Last week the Wait, Wait style team took on Olympic figure skaters, this week we're looking at Rush Limbaugh's Fifth Avenue penthouse. It's on the market for $13.95 million (which is either outrageously expensive or a steal depending on how you value gold leaf and rooms in which Rush Limbaugh has been naked). First up, the bedroom:
Eva: I always had a feeling Rush Limbaugh was lulled to sleep every night by an army of cherubs.
Mike: Sure, an open ceiling in your bedroom looks beautiful, but who wants to clean up all the bird poop?
Ian: Oh, snap, Mike! Your l'oeils just got tromped!
Now, the guest bedroom...
Ian: Who do you commission to get a painting of a Corona commercial on your wall?
Mike: They actually shot a version of Castaway where Tom Hanks washes up into this room.
Next up, the bathroom...
Eva: Those poor, poor people in the apartment building across the street. The things they've seen.
Doug Berman: That bathtub is full of Percocets.
Ian This is nice because if there are ever two Rush Limbaughs in here, the bathing one can watch the showering one.
Mike: But the mural of the toilet in here has confused many guests, with disastrous results.
Next, the living room...
Mike: Believe it or not, there are no actual windows or fireplaces in this room. It's all murals.
Peter: Like at Hogwarts, this ceiling mimics the sky outside, except here it's always sunny and there's no capital gains tax.

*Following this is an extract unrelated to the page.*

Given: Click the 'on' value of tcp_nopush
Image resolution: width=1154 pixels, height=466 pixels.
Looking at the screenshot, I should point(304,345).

Eva: Does anyone else think it's weird that he has a tiny version of his living room at one end of his living room?
And now the study...
Peter: That, my friends, is one of the world's only complete collection of Reader's Digest Condensed Books first editions.
Ian: When Rush needs the perfect word, he just pulls down his leather-bound copy of Roget's Slursaurus.
Last, we look at the dining room...
Eva: Until I got to this photo, I was worried Winged Victory wouldn't be making an appearance.
Ian: Looks like he finished everything but the salad.
Mike: That painting is actually just a mural of a painting.